• EXERCISE:
Every line below between the one holding "Click the Pesquisar em finalizados search box" and the one holding "Task: Click the Variances label text", inclusive, should be copied exactly, and no other line.
________________________________________
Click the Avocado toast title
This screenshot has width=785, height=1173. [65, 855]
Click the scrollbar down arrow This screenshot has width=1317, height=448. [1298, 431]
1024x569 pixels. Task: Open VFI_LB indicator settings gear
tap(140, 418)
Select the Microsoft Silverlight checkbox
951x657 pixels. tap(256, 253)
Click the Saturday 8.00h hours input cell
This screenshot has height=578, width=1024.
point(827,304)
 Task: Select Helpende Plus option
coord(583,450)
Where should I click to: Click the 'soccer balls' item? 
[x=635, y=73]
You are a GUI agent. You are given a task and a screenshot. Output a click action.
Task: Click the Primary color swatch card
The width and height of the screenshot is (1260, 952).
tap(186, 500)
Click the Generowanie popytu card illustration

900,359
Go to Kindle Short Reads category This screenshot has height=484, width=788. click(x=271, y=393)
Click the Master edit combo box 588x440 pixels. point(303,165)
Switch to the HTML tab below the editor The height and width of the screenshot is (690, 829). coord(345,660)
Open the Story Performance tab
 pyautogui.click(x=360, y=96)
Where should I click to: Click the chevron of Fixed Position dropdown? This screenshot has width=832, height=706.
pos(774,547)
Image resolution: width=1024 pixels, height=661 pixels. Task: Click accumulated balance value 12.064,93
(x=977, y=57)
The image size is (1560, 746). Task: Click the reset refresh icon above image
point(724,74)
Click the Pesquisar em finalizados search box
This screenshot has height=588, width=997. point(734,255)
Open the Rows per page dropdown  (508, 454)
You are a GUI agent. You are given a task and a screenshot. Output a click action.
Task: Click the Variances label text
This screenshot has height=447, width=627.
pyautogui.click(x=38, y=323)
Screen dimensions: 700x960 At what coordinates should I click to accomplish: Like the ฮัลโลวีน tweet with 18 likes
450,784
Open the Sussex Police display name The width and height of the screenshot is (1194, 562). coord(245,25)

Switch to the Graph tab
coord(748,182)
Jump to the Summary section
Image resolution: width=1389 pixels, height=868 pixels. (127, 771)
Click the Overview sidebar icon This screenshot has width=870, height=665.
________________________________________
• EXERCISE ANSWER:
Click the Pesquisar em finalizados search box
This screenshot has height=588, width=997. point(734,255)
Open the Rows per page dropdown  (508, 454)
You are a GUI agent. You are given a task and a screenshot. Output a click action.
Task: Click the Variances label text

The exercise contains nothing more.